D’autre part, le réseau permet d’avoir accès à une quantité inimaginable de données produites par des êtres humains. Ces données sont décontextualisées et peuvent être reprises, articulées, réagencées selon un contexte de création. Il s’agit d’une surproduction humaine que je nomme l’hyperproduction des anonymes et dont le nom courant est “big data”. Elle est aussi en nombre quasi-infini, dans la mesure ou elle grandit plus vite que notre capacité à la parcourir, ne cessant de se renouveler. On peut bien sûr tenter d’extraire des informations utilisables dans ce flux de big data. On peut également s’attacher à la singulière émotivité de toutes ces données, au trouble de leur anonymat pourtant si intime qui est tel un grondement de nos imaginaires et de nos existences. Le darknet, ces données qui ne renvoient à rien et que rien ne vient renvoyer, constitue également une émotion particulière au réseau : la solitude des données qui persistent à être sans pourtant être consultées.
Il n’y a pas d’opposition entre ces deux types de surproductions, mais plutôt un écho étrange qui maintient l’écart entre le technologique et l’anthropologique. Les deux sont en effet partie prenante dans l’univers du consumérisme, les machines pour produire, les êtres humains pour consommer, dans un mouvement incessant de boucle de l’offre et de la demande qui est devenu la loi du désir et de la servitude. Par exemple, la manière dont la finance logicielle a haute fréquence s’agence avec la maniaco-dépression de la spéculation boursière. La figure du parallélisme anthropotechnologique, deux lignes se suivant toujours sans jamais se croiser, sans jamais se confondre, fut-ce temporairement, me semble riche en possibilité.
On peut avancer l’hypothèse d’une convergence entre ces deux hyperproductions.
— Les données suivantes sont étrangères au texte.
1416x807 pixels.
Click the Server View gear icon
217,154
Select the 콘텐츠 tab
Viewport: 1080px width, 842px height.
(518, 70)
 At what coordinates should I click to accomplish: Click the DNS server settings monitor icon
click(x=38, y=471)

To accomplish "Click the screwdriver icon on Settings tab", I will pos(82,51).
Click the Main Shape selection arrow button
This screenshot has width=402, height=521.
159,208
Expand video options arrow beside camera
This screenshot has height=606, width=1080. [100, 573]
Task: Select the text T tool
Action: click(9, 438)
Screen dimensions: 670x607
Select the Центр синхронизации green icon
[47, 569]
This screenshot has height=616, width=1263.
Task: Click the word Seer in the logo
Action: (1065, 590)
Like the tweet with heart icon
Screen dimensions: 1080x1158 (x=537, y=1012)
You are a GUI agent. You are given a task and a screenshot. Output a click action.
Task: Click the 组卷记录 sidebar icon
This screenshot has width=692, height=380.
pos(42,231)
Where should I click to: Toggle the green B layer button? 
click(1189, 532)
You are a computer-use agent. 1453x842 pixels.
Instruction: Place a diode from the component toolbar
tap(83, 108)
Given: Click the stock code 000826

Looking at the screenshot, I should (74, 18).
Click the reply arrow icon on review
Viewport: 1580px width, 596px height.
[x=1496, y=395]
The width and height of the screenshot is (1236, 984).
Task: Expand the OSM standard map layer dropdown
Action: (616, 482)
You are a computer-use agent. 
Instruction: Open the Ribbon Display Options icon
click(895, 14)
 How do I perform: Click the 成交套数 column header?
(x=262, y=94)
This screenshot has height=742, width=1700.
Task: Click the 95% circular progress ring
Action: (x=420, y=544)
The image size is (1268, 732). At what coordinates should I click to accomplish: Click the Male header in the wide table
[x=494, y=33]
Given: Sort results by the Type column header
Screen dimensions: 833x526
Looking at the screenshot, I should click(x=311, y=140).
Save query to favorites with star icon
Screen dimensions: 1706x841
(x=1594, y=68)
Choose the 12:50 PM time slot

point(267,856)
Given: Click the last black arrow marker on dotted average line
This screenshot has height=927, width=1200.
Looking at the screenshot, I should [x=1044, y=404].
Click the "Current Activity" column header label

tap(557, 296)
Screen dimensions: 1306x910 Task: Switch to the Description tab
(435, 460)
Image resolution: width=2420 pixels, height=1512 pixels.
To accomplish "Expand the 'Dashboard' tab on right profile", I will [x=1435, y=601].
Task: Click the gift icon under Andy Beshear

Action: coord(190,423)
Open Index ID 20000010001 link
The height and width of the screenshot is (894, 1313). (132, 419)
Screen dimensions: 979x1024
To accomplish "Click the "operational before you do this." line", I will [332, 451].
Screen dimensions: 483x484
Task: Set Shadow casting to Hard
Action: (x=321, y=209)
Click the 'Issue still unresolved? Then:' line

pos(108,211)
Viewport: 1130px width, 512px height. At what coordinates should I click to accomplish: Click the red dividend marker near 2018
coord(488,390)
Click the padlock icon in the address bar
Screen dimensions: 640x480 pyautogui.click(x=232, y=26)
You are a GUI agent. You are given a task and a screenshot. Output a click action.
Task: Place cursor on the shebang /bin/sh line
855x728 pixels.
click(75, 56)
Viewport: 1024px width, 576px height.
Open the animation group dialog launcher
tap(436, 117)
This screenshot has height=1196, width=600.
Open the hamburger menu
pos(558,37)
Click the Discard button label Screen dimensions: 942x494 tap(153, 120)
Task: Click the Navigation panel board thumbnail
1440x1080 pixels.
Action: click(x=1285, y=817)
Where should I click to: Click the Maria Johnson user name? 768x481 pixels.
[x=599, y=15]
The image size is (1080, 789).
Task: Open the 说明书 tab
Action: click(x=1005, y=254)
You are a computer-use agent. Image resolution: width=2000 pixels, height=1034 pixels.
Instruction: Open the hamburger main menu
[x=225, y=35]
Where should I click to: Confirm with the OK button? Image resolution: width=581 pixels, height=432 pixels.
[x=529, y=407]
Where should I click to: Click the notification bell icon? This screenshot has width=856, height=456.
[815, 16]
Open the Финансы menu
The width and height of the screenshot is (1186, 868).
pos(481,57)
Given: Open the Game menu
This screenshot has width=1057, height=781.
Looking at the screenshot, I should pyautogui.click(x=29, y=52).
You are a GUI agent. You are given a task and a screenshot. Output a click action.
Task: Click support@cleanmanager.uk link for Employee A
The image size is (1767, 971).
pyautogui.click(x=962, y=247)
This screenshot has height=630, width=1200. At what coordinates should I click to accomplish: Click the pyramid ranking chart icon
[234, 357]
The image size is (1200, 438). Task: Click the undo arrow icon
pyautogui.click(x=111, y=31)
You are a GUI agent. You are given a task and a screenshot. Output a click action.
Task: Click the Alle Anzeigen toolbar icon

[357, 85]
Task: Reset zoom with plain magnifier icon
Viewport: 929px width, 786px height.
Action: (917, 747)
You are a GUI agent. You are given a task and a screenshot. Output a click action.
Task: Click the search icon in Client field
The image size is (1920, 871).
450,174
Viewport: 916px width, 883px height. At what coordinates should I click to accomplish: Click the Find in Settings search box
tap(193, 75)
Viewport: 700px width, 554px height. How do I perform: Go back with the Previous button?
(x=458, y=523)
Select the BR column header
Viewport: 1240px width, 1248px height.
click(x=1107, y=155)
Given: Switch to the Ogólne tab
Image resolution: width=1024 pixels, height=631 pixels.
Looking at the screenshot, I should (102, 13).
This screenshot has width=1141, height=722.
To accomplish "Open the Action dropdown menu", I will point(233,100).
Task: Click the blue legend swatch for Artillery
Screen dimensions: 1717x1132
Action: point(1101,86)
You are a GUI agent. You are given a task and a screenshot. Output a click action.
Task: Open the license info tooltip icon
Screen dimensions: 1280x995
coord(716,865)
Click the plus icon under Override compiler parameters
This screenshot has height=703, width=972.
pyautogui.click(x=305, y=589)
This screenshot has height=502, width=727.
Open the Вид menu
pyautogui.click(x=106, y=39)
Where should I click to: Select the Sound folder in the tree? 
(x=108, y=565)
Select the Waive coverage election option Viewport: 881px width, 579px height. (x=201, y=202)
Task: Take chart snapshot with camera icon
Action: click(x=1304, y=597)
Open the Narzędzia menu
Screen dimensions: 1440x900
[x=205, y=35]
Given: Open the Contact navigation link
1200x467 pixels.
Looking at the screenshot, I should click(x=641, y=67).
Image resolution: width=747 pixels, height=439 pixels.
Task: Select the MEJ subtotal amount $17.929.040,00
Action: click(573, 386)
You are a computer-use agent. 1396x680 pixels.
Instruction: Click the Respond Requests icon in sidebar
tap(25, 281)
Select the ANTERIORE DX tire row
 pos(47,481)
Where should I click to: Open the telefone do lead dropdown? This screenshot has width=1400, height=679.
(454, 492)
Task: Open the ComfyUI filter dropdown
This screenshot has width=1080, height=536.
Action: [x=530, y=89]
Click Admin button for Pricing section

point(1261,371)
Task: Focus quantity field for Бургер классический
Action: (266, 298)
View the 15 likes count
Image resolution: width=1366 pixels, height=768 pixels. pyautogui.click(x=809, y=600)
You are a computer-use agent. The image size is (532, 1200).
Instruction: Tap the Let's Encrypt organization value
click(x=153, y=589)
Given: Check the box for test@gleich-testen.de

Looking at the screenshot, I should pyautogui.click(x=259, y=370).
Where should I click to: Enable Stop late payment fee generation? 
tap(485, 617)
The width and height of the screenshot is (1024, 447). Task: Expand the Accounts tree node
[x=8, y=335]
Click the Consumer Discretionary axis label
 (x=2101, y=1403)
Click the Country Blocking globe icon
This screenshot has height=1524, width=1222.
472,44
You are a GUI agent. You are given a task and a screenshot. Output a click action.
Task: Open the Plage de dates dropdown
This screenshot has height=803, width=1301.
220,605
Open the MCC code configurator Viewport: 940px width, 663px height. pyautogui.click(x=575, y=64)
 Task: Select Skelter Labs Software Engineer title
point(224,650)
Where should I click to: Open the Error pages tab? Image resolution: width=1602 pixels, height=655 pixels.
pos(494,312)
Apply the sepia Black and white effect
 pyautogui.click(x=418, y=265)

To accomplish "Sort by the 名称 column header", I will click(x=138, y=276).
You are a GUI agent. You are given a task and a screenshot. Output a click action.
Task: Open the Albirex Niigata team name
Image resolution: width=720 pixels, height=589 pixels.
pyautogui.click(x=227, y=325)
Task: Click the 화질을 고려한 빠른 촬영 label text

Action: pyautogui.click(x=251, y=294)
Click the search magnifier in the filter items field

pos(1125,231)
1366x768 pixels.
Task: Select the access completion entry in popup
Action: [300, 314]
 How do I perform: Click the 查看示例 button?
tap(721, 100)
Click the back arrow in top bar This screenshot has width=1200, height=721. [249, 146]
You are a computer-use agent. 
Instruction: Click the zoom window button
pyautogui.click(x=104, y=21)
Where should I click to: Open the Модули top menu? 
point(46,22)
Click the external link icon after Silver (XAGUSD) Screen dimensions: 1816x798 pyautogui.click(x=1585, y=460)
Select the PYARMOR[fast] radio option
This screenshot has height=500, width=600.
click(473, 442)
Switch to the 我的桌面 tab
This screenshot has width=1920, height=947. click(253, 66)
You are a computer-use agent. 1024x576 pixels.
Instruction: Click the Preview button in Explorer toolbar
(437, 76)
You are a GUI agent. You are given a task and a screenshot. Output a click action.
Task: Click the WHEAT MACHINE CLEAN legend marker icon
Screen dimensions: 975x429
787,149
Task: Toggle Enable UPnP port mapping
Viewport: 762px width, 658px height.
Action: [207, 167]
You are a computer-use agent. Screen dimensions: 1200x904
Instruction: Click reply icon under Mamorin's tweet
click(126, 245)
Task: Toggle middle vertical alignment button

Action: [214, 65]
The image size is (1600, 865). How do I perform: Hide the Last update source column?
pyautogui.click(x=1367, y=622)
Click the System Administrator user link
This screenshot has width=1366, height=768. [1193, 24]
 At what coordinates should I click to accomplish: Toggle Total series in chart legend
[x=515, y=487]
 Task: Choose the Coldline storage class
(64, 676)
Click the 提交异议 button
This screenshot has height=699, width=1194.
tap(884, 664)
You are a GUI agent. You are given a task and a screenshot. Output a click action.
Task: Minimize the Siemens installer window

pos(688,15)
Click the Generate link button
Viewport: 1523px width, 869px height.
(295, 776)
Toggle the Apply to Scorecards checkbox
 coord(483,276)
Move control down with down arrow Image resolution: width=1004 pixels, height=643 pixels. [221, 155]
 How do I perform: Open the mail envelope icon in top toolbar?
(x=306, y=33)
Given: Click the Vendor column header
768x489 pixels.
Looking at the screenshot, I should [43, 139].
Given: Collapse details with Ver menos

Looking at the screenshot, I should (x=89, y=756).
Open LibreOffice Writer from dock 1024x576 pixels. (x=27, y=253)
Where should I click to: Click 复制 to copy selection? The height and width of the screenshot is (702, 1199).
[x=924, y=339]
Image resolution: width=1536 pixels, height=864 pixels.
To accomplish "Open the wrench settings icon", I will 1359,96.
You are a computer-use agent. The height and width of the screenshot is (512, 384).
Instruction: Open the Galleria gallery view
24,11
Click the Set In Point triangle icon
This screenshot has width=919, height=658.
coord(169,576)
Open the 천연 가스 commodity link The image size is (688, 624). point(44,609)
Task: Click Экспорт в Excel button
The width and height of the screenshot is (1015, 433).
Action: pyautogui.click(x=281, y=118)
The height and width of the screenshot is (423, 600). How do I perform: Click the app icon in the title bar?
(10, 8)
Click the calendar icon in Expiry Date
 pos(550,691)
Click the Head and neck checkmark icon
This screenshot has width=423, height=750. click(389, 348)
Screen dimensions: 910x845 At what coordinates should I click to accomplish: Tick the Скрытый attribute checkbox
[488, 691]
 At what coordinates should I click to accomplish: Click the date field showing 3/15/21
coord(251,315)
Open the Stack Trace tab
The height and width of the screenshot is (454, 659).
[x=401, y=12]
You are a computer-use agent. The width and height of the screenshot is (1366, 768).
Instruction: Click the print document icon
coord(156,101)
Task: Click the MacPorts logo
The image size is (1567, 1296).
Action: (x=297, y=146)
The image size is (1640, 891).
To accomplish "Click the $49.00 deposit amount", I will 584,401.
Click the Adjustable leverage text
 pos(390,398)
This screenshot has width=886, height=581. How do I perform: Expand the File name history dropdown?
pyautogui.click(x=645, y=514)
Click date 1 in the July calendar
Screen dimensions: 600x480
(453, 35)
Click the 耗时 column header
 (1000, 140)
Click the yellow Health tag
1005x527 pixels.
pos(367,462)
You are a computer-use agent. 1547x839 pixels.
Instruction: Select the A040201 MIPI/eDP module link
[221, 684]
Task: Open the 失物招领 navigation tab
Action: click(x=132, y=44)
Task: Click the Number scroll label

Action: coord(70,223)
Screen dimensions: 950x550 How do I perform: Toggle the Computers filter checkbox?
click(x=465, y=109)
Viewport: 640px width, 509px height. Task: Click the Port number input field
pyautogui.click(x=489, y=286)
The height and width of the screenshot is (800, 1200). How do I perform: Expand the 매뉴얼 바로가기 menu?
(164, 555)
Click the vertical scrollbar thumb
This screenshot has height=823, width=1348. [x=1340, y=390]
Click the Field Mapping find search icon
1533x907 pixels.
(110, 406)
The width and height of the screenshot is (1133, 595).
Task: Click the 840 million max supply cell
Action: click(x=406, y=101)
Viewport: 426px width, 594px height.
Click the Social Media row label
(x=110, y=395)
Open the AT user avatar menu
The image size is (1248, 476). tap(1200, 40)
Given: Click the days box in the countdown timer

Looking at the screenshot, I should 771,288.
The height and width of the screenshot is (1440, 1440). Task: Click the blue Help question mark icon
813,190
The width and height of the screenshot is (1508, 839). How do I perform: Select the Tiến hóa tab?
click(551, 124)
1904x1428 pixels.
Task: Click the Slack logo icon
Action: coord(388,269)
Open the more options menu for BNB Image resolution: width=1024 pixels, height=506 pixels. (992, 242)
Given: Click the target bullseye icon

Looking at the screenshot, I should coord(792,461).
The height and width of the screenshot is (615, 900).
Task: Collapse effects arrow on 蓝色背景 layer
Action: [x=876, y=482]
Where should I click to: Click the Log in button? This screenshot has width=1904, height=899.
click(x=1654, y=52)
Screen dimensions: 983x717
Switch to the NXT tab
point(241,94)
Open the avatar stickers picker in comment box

Nous pourrions utiliser les données massives accumulées sur le réseau afin de produire des résultats qui sans être identiques aux données déjà existantes pourraient appartenir vraisemblablement à la même série. Cela supposerait que la machine “apprenne” à prolonger une base de données au-delà de ses limites. L’intelligence artificielle non-directionnelle, ou machine learning, pourrait peut-être être une voie plus intéressante que la génération morphologique (qui suppose l’élaboration d’un modèle) pour l’automatisation la production culturelle, automatisation qui serait aussi celle du réalisme (mimésis). Relier ainsi l’hyperproduction des anonymes à la génération logicielle donnerait non seulement une signification rétrospective au Web 2.0 et au mot d’ordre de l’accumulation des données, mais, pour l’artiste, permettrait d’articuler encore plus profondément le technologique et l’anthropologique sur le plan, non plus seulement fonctionnel, mais imaginaire. Ne faudrait-il pas alors remplacer le concept d’intelligence artificielle, avec tout ce qu’il suppose de privilège accordé à la rationnalité, par celui d’imagination artificielle ? Celle-ci serait à entendre comme la capacité des logiciels à imaginer et comme notre faculté à nous projeter imaginairement dans ces résultats.